Although the American way of life has greatly altered the Tlingit lifestyle, many of the people have adapted. Most Tlingit work in logging and forestry, fishing, tourism, and other business enterprises. Because the tribe emphasizes the importance of education, a number of Tlingit work in professional positions as lawyers, health-care specialists, and educators. Corporations created after the passage of the Alaska Native Claims Settlement Act provide some employment in manual labor, office work, and business management.
Before their first contact with Europeans Tlingit families belonging to the same clan lived together in large homes made of spruce or cedar planks. They painted crests (family symbols) on the front of the house and decorated the interior with intricate carvings and pictures of birds and animals. The only openings were a small oval doorway and a hole in the center of the roof that allowed smoke to escape.

STUDY MATERIAL -

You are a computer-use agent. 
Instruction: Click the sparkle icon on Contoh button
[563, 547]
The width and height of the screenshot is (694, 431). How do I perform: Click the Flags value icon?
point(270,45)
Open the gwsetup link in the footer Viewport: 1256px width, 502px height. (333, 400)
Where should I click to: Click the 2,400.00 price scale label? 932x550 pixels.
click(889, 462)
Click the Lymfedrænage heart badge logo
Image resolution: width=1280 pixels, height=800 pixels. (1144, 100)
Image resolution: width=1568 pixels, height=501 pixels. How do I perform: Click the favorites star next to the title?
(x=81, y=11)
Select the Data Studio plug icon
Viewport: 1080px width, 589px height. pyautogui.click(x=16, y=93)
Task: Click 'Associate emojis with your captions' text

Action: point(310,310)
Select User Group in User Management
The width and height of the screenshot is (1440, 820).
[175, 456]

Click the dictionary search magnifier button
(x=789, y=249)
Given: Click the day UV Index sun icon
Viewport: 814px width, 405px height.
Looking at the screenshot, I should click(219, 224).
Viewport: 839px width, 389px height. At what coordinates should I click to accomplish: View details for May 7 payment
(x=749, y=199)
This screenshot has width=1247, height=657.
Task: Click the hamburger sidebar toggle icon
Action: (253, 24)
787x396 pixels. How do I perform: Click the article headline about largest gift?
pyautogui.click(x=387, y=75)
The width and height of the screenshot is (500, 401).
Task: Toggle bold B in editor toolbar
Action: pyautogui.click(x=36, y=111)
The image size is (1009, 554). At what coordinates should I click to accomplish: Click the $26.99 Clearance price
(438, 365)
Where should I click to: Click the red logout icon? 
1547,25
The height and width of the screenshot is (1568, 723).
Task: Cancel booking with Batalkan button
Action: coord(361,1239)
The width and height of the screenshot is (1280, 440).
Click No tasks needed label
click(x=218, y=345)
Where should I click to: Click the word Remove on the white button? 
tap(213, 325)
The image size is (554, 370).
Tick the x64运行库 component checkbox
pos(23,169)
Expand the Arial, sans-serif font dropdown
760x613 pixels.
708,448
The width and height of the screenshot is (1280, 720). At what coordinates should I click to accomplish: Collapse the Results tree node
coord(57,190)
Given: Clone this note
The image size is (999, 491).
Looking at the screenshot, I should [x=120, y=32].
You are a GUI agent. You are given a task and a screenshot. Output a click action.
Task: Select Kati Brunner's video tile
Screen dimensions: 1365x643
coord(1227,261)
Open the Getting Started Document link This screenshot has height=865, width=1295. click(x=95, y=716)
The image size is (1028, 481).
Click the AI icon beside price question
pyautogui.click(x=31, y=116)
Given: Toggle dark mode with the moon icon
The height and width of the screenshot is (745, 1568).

WORK INSTRUCTIONS -
1. Based on the passage on the Tlingit, decide whether each statement agrees with it. Answer yes or no, and quote the words that decide it.
(a) Tlingit clan houses before contact with Europeans had several windows.
(b) Tlingit families of the same clan lived together in homes built of spruce or cedar planks.
(c) The corporations formed after the Alaska Native Claims Settlement Act supply all Tlingit employment.
2. According to the passage on the Tlingit, what did families paint on the front of their houses?
3. From the passage on the Tlingit, copy the part that opens with the words containing "Although the American" and closes with "and business management.".

RESULTS OF THE EXERCISE -
1.
(a) No: "The only openings were a small oval doorway and a hole in the center of the roof that allowed smoke to escape."
(b) Yes: "Tlingit families belonging to the same clan lived together in large homes made of spruce or cedar planks."
(c) No: "provide some employment in manual labor, office work, and business management."

2. They painted crests, which are family symbols.

3.
Although the American way of life has greatly altered the Tlingit lifestyle, many of the people have adapted. Most Tlingit work in logging and forestry, fishing, tourism, and other business enterprises. Because the tribe emphasizes the importance of education, a number of Tlingit work in professional positions as lawyers, health-care specialists, and educators. Corporations created after the passage of the Alaska Native Claims Settlement Act provide some employment in manual labor, office work, and business management.